I doubt this is solvable at all, but I thought I will give a try. Essentially I am trying to extend Gauss-Newton algorithm to 2nd Taylor term.
http://en.wikipedia.org/wiki/Levenberg–Marquardt_algorithm
Just ignore lambda.
I used same steps and came to a dead end...
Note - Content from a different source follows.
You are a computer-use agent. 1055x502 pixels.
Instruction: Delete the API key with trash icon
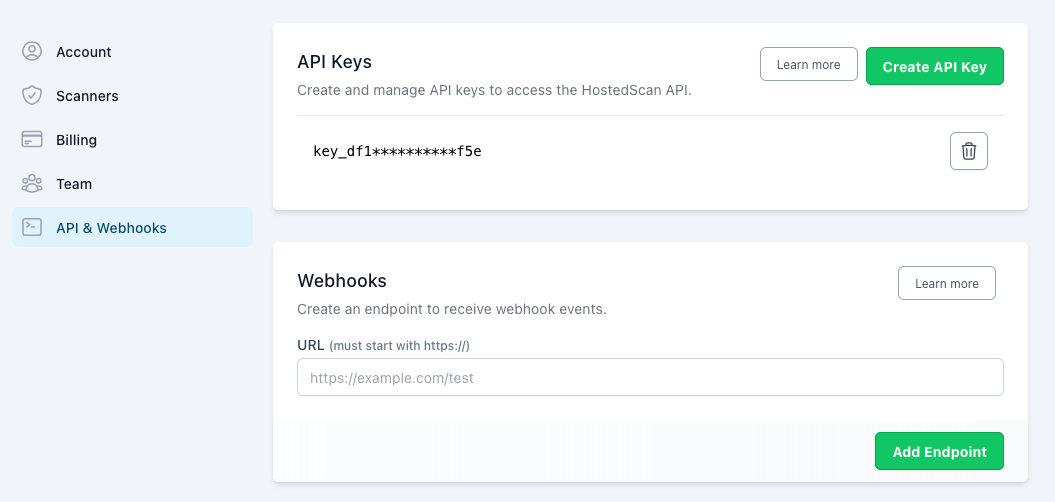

$$\frac{\partial}{\partial X} \| (I \otimes X^\top)AX + BX + C\|^2$$
Is there a solution to this?
Kind regards, Dominykas
For convenience, define $F=(I\otimes X^T)AX+BX+C$
You want to find the derivative of $\|F\|^2_F = F:F$
Start with the differential $$\eqalign{ d(F:F) &= 2\,F:dF \cr &= 2\,F:\Big[(I\otimes dX^T)AX+(I\otimes X^T)A\,dX+B\,dX\Big] \cr &= 2\,F:(I\otimes dX^T)AX+2\,F:(I\otimes X^T)A\,dX+2\,F:B\,dX \cr &= 2\,AXF^T:(I\otimes dX)+2\,A^T(I\otimes X)F:dX+2\,B^TF:dX \cr }$$ The tricky bit is the first term on the RHS. Assume that we know the Kronecker expansion $AXF^T=\sum_k G_k\otimes H_k$, where ($G_k,H_k$) have the same dimensions as ($I,X$) respectively. And use this to simplify the first term $$\eqalign{ (AXF^T):(I\otimes dX) &= \sum_k (G_k\otimes H_k):(I\otimes dX) \cr &= \sum_k (G_k:I)\otimes(H_k:dX) \cr &= \bigg(\sum_k {\rm tr}(G_k)\,H_k\bigg):dX \cr &= Y:dX \cr }$$ Substituting $$\eqalign{ d\,\|F\|^2 &= 2\,Y:dX+2\,A^T(I\otimes X)F:dX+2\,B^TF:dX \cr\cr \frac {\partial\,\|F\|^2} {\partial X} &= 2\,Y+2\,A^T(I\otimes X)F+2\,B^TF \cr }$$ So there is an answer to your question, but finding the Kronecker factors of $AXF^T$ at each step of your optimization routine is going to be expensive.